India’s first trial with live transcription of evidence and arguments started in the Delhi High Court on Wednesday [Communication Components Antenna Inc. v. Rosenberger Hochfrequenztechnik GMBH & Co KG & Ors].
The live transcription of evidence is being done in a patent infringement suit filed by by an American-Canadian entity, Communication Components Antenna Inc, against a German entity called Rosenberger.
Justice Prathiba M Singh started hearing arguments in the matter on Wednesday.
The matter was taken up in the post-lunch session today and two witnesses of the plaintiff were cross-examined by counsel appearing for the defendant.
At the outset, Justice Singh told the transcribers that they were not to be affected by either of the parties and that the transcription shall be true and correct.
The cross-examination went on till around 5 PM.

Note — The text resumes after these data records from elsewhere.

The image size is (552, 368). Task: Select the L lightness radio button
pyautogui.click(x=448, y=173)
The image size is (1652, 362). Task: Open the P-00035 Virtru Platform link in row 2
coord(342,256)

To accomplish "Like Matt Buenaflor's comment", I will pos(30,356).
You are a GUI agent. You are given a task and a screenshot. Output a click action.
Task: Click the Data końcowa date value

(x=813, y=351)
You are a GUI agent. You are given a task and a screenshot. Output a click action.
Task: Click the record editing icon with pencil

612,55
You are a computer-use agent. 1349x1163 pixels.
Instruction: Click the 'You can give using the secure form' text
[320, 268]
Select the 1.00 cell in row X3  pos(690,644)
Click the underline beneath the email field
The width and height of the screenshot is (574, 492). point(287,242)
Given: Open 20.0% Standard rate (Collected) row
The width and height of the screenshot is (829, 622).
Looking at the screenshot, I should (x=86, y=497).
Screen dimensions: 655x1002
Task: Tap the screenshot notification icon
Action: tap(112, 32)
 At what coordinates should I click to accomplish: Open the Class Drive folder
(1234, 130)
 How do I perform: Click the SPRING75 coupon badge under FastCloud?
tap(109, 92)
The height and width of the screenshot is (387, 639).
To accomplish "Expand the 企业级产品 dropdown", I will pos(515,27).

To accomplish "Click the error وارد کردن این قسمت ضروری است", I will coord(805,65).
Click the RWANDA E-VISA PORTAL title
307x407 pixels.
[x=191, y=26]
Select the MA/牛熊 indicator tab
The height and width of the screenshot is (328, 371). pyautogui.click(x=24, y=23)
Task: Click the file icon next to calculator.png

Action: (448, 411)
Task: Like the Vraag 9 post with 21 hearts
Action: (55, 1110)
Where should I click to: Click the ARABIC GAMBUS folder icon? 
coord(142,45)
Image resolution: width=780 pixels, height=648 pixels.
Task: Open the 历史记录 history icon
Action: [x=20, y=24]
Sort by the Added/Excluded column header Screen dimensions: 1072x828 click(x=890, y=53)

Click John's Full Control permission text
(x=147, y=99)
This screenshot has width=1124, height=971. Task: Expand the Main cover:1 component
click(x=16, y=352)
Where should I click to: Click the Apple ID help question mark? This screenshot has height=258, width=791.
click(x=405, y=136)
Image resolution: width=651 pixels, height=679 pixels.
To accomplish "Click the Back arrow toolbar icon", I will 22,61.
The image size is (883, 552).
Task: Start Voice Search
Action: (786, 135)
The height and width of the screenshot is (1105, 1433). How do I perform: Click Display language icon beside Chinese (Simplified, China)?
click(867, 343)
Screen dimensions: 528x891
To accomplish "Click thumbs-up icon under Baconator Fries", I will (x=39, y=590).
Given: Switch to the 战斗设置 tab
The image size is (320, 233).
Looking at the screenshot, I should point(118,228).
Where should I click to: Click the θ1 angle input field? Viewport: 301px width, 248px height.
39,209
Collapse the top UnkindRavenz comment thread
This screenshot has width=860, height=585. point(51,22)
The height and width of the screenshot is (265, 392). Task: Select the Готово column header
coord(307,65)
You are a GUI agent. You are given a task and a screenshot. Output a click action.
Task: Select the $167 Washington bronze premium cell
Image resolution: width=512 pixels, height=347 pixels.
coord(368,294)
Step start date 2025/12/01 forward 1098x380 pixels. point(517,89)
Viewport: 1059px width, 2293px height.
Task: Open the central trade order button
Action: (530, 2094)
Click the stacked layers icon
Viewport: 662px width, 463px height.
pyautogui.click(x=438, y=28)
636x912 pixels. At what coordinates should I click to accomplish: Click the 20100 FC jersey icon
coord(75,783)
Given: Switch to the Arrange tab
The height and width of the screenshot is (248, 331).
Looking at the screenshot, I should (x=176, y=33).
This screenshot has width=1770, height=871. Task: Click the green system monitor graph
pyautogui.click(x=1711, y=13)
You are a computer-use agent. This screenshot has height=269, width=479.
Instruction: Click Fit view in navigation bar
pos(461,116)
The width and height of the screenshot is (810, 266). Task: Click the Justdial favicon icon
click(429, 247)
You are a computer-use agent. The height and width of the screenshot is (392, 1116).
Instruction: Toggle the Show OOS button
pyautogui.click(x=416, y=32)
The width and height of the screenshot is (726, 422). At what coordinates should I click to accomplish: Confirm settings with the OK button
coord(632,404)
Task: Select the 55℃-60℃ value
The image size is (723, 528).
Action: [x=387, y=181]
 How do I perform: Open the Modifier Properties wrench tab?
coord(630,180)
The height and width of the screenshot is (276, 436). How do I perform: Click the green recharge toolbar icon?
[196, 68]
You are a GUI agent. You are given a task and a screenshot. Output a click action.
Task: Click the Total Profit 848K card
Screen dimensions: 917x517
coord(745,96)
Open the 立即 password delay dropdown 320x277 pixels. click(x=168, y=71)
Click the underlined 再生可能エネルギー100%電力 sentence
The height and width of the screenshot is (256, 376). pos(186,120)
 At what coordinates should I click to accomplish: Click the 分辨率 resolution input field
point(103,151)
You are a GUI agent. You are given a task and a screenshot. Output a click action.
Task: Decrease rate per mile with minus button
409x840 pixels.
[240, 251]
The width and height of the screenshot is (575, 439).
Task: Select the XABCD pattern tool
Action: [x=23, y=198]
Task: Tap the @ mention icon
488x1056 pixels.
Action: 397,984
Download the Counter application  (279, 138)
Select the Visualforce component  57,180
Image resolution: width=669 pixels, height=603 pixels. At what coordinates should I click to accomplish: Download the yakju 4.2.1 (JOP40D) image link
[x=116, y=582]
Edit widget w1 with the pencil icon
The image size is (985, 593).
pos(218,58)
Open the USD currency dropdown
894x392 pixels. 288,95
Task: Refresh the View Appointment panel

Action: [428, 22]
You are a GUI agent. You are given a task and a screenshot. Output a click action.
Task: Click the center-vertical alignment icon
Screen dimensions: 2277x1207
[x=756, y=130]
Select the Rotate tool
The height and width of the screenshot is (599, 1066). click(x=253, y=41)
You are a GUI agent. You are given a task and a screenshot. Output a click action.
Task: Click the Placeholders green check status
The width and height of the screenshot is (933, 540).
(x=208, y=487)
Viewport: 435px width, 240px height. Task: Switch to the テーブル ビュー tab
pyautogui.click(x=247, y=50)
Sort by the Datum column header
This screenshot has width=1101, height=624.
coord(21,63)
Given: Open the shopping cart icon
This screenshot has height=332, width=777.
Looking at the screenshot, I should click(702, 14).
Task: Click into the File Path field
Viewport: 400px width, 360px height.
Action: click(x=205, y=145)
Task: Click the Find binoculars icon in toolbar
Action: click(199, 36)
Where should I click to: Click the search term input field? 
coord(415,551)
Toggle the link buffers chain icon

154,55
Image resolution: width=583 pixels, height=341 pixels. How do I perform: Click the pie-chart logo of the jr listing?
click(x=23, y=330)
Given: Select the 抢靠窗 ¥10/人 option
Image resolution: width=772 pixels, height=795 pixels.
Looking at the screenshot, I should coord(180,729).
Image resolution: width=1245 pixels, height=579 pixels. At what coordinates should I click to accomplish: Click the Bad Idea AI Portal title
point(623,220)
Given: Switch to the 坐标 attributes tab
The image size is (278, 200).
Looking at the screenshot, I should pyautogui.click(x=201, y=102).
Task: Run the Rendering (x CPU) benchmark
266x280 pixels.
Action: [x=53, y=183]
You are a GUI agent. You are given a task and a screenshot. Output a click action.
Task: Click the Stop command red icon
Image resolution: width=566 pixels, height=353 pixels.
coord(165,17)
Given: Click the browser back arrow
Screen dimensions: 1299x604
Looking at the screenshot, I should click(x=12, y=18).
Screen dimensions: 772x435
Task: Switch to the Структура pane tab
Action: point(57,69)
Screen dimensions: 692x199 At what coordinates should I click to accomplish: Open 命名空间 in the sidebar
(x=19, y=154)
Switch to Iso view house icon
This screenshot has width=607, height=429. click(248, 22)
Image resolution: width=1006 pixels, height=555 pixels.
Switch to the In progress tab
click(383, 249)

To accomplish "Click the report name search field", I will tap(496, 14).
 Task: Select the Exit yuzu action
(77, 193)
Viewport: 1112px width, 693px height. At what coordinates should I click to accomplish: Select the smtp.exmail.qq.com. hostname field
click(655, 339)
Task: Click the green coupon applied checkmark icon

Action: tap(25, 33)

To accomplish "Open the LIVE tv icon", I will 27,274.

During the process, Justice Singh said that there may be some issues in transcription because of the different accents of the counsel and the witnesses (one British and one American). Therefore, the judge said that she would check the transcription once it is done.
As the examination concluded, she asked the transcription agency to e-mail the edited transcripts to the Court.
The Court said that it will examine the text and suggest any editing, if required. The transcripts will then be sent to the witnesses who would be required to sign the same.
The matter has been listed for further consideration on Friday at 11 AM.
Lawyers associated with the matter said that the live transcription method is widely adopted in Western and some South-East Asian countries. However, because it is an expensive tool for litigators, there is hardly any Indian agency providing this service. As such, courts in India do not offer this facility, they pointed out.
The costs of the live-transcription in the present suit is being borne by both parties equally.
The Court is conducting this trial using the process under the Delhi High Court and Patent Rules.
The suit before the Court concerns a patent titled Asymmetrical Beams for Spectrum Efficiency.' The patent relates to a method and apparatus that enables an increase in subscriber capacity and enhancement of the performance of a base station.
Communication Components Antenna filed the case since Rosenberger was found to be selling telecom antennas that allegedly infringed the former's patent. The damage claim made by Communication Components Antenna is approximately US$100 million.
In an order passed in July 2023, the High Court refused to pass an injunction order against Rosenberger. However, it found it fit to expedite the trial to make it more equitable.
Communication Components Antenna is being represented by Senior Advocate Gaurav Pachnanda. He is assisted by Advocates Mohit Goel, Sidhant Goel, Deepankar Mishra and Aditya Goel from Sim and San, Attorneys At Law.
Rosenberger is being represented by Senior Advocate Sandeep Sethi and is assisted by Advocates Varun Sharma, Manisha Singh, Abhai Pandey, Swati Mittal and Gautam Kumar from Lex Orbis.